Despite the overall success of hormone therapy, breast cancer tumors in patients with metastatic disease often fail to respond. One new mechanism that can explain resistance to hormone therapy in breast cancer involves two significant changes in the cells – overexpression of the FOXA1 gene and increased production of IL-8. The scientists, who are at Baylor College of Medicine, Harvard Medical School, Oregon Health and Science University, Washington University and the University of Houston, propose that designing drugs directed at IL-8 or other FOXA1-dependent proteins could potentially result in therapies for breast cancer tumors resistant to hormone therapy and improved diagnostic tools. Their results appear in the Proceedings of the National Academy of Sciences.

About 75 percent of breast cancers have estrogen receptors, hence they are called estrogen receptor positive (ER-positive) breast cancers. Original ER-positive cells depend on estrogen to grow, and therapies that made the estrogen unavailable to cells, called hormone therapies, can result in long-term remission in some patients. Tamoxifen, one of several types of hormone therapy, works by binding to and blocking the estrogen receptor on cancer cells.

However, most patients with whose tumors responded in the beginning to hormone therapy, eventually relapse and die due to acquired resistance to hormone therapy.
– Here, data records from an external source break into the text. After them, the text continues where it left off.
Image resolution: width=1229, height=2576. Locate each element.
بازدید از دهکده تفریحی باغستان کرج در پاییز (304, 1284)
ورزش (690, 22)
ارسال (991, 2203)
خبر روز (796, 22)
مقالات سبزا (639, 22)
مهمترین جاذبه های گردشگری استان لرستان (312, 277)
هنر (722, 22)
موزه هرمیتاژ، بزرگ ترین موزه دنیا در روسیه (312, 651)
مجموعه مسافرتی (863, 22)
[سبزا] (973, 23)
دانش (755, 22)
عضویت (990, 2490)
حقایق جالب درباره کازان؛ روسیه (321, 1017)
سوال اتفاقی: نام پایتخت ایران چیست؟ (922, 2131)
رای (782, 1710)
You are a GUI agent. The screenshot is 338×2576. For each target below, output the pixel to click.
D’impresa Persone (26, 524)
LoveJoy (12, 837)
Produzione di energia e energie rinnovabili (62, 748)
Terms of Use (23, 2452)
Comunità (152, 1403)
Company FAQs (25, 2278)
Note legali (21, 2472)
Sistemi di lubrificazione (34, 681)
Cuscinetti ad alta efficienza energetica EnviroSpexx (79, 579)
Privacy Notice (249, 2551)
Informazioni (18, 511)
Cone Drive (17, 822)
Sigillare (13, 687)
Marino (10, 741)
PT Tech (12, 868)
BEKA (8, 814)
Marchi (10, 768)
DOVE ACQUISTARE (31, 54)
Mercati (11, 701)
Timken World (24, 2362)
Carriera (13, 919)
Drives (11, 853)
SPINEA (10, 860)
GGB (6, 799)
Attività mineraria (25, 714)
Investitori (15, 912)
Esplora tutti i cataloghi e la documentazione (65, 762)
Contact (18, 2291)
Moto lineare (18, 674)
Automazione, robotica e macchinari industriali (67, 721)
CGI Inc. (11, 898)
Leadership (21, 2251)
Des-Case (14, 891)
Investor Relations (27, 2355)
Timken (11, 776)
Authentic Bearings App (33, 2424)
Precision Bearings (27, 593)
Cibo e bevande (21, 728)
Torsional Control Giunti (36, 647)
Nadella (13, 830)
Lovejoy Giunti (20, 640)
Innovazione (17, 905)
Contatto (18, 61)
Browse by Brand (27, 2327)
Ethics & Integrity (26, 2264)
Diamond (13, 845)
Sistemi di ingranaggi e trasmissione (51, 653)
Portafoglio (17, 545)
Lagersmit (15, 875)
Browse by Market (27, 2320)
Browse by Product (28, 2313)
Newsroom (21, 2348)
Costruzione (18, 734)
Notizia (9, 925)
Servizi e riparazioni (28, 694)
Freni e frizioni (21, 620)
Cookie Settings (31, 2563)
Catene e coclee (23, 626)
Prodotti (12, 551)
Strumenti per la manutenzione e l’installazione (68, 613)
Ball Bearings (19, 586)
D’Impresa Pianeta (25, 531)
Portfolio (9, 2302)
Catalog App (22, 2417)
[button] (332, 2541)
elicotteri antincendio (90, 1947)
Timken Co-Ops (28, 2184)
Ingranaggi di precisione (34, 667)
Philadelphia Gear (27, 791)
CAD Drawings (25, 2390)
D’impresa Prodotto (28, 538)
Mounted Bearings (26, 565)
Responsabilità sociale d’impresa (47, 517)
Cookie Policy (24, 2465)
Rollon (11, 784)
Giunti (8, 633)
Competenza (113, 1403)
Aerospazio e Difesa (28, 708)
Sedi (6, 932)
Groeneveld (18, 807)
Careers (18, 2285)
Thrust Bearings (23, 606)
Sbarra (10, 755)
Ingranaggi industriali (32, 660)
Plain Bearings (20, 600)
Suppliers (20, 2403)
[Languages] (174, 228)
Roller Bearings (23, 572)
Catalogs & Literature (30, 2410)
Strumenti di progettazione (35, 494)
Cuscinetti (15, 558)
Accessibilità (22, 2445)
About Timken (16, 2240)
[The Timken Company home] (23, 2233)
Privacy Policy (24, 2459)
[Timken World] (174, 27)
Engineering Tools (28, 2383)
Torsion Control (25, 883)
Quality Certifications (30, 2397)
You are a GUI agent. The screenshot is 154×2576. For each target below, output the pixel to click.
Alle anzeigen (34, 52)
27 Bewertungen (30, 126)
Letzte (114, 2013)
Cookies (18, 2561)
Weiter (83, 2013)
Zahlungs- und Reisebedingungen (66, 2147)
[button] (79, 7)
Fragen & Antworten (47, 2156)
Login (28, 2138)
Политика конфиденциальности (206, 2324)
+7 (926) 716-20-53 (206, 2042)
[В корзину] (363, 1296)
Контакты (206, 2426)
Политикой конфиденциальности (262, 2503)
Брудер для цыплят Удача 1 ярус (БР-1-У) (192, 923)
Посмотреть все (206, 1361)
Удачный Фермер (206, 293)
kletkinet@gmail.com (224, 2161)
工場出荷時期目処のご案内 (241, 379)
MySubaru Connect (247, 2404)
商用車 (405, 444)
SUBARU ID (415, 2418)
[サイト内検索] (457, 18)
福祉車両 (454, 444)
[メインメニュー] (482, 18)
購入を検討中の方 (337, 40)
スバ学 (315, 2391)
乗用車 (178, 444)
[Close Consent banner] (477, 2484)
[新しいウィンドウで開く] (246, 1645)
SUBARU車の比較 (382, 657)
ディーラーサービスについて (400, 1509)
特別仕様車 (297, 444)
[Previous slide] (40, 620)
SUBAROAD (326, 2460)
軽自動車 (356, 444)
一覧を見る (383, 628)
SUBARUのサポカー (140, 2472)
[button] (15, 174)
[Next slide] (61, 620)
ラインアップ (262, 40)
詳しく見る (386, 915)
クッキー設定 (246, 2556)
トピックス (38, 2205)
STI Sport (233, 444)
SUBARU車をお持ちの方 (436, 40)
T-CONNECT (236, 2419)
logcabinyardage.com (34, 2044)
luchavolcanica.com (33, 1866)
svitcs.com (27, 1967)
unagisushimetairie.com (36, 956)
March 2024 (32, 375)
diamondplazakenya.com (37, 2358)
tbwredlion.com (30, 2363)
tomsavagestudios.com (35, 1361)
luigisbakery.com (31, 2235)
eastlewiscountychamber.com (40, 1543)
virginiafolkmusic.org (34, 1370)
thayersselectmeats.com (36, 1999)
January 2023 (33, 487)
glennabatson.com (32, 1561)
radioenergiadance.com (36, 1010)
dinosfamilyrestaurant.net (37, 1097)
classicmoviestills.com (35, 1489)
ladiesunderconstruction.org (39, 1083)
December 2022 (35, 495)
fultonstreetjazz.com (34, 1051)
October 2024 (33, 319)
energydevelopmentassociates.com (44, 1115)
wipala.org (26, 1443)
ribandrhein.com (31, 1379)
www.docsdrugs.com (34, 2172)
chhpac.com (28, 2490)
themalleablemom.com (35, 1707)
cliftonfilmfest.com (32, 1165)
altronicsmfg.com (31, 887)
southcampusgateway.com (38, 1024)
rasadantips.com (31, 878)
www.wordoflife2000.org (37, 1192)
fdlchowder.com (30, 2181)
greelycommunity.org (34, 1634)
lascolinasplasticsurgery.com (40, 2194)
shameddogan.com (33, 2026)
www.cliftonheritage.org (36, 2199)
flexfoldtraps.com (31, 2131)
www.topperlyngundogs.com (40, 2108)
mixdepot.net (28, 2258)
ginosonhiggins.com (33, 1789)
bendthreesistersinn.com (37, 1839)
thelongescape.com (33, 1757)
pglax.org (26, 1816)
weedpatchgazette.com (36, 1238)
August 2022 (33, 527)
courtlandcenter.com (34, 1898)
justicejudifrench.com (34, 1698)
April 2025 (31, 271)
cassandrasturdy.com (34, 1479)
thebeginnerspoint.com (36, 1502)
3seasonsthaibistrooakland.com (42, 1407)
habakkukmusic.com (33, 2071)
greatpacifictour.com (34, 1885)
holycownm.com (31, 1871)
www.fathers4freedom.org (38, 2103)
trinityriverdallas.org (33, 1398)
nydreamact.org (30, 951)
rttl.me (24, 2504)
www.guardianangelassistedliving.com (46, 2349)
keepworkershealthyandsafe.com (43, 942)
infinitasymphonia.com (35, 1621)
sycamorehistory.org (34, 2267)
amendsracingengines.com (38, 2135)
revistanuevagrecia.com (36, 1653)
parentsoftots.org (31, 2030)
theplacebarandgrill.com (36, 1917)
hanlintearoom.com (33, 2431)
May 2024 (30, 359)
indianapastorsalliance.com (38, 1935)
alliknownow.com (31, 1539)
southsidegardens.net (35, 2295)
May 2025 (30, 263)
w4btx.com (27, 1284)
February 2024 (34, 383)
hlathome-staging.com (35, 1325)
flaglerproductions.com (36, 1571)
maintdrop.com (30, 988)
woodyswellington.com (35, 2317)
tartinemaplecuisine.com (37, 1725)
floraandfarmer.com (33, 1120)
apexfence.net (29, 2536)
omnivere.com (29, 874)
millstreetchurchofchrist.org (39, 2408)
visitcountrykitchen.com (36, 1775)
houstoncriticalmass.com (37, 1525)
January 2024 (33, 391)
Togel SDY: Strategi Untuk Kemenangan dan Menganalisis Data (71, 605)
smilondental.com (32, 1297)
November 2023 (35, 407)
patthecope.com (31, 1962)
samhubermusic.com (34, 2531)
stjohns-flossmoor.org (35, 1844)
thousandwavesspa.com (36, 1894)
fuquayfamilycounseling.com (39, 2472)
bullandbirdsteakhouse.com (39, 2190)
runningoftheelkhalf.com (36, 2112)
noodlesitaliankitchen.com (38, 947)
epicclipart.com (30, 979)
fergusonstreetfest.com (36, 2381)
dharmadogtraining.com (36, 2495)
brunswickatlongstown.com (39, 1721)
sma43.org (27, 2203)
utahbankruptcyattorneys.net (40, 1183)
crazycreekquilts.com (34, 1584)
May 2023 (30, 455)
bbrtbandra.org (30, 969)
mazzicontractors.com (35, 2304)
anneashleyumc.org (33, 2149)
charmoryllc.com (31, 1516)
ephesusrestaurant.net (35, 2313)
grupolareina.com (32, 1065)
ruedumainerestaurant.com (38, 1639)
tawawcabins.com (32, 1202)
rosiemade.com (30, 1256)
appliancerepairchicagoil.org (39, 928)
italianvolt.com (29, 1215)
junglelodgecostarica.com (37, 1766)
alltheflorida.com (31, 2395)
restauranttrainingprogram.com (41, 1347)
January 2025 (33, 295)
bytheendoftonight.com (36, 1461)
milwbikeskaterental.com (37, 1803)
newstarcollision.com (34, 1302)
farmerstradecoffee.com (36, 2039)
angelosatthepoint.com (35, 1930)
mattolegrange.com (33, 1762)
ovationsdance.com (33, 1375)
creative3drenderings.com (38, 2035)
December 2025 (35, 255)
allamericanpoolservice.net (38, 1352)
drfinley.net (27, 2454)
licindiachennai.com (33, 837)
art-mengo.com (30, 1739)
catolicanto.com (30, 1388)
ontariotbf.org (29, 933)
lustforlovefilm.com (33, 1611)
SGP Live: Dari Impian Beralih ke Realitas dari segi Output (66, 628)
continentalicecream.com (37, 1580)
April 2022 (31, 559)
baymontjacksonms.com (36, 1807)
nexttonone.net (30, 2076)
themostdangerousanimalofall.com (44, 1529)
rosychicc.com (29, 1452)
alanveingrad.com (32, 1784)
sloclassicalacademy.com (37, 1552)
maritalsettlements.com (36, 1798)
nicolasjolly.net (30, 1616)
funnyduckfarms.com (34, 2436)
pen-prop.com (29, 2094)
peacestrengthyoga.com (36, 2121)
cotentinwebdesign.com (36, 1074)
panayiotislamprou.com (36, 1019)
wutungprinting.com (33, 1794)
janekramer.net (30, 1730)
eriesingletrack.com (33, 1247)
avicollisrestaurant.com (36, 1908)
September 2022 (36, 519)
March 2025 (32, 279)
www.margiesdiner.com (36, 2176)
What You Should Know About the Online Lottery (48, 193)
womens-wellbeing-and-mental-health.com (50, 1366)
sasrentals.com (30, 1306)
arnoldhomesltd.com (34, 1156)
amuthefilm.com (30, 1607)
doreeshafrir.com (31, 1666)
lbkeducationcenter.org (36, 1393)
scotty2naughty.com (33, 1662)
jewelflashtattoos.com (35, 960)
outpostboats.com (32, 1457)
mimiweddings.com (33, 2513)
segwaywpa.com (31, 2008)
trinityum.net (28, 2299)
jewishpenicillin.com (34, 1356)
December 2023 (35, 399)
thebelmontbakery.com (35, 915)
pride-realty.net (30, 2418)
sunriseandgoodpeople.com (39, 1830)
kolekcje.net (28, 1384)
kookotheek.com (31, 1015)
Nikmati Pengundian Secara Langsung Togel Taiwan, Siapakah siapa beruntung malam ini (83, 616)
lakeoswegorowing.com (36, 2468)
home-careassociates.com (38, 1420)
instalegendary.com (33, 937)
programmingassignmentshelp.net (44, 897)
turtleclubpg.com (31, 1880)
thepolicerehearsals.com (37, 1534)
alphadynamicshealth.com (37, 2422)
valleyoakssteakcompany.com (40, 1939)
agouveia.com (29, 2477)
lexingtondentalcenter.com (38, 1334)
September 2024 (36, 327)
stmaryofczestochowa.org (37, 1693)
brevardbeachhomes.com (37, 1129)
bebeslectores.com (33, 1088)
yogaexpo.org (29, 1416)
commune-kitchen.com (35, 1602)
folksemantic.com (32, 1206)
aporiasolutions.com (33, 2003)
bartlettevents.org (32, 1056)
"Our goal in this work was to better understand how ER-positive become resistant to tamoxifen hormone therapy," said co-senior author Dr. Rachel Schiff, an associate professor in the Lester and Sue Smith Breast Center and in the departments of molecular and cellular biology and medicine at Baylor.

The results of this study can have implications in the clinical setting. "Understanding how tumors become resistant to this therapy will reveal new ways to treat them to circumvent and/or reverse this resistance, thereby improving patient survival," said co-senior author Dr. C. Kent Osborne, director of the Dan L Duncan Comprehensive Cancer Center and professor of medicine at Baylor.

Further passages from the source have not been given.